Restorative justice methods can only be used if both parties involved have consented and the offender has admitted their guilt.

Brown University Implements Restorative Justice Program

Several other colleges have adopted a restorative justice program which emphasizes the rehabilitation of criminal offenders.

Brown University has taken an alternative approach to handling student misconduct by implementing a restorative justice program at the Providence, R.I., school.

Restorative justice is a system that focuses on the rehabilitation of offenders through reconciliation with victims and the community rather than using punitive measures.

The University of Colorado at Boulder and Skidmore were the pioneers of the program in the 1990s, and other schools that have adopted a restorative justice program include Stanford University, Northwestern University and the University of Michigan.

Kirsten Wolfe, the assistant dean of student conduct and community standards at Brown, says in the traditional justice system, the objective is to determine “which policies are broken, who did it and what they deserve.” Restorative justice instead places emphases on helping the harmed parties reach a resolution, reports The Brown Daily Herald.

The restorative justice program, located in Brown’s code of conduct office, includes two facilitators, the victim, the offender and representatives from the community. The conversation is led by the two facilitators and all parties involved work through the conflict to arrive at a restitution agreement.

Wolfe says the healing process typically involves creating a plan of action that will benefit both the victim and the community at large. The program can only be implemented when both parties have consented to the process and the offender has admitted their guilt. In order to even consider using the new method, the office must deem the offense to be less serious.

“If suspension should be an option for the offender, the case will go to a higher tiered hearing,” says Wolfe.

The program began in fall 2017 and has only been used twice. The first case was a theft and the second was property damage.

The student victim in the theft incident says restorative justice was more effective than a traditional punitive approach. The offender is currently working on a project to amend the harm done.

“I don’t think punishing someone in this instance would have made a difference or really helped. Instead, with restorative justice, we were able to channel a bad thing that happened into something good, and we actually became really good friends through the process,” said the victim.

David Karp, the director of the Project on Restorative Justice and professor of sociology at Skidmore College, says the program enhances, rather than replaces, traditional measures.

**PROBLEMS TO SOLVE**
A. According to the article on Brown's restorative justice program, which schools pioneered the program in the 1990s?
B. Reproduce the stretch of the Brown restorative justice article from "Restorative justice methods" through "Providence, R.I., school.".

**DATA EXCERPT**
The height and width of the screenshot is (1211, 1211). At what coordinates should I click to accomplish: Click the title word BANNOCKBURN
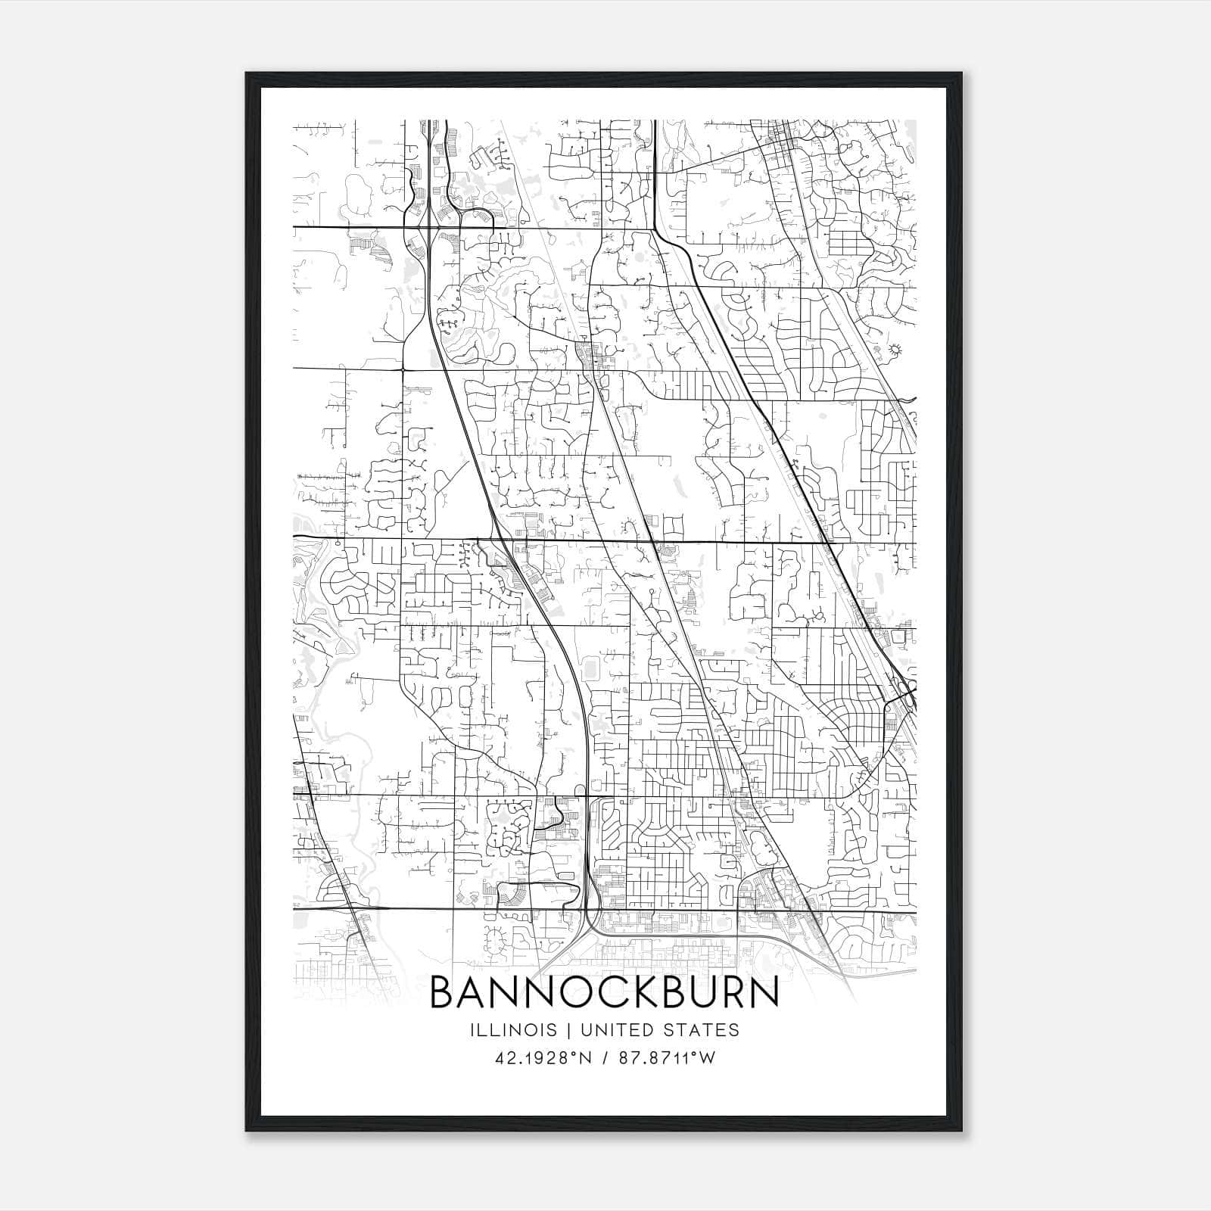605,993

**RESPONSES TO THE EXERCISE**
A. The University of Colorado at Boulder and Skidmore.

B.
Restorative justice methods can only be used if both parties involved have consented and the offender has admitted their guilt.

Brown University Implements Restorative Justice Program

Several other colleges have adopted a restorative justice program which emphasizes the rehabilitation of criminal offenders.

Brown University has taken an alternative approach to handling student misconduct by implementing a restorative justice program at the Providence, R.I., school.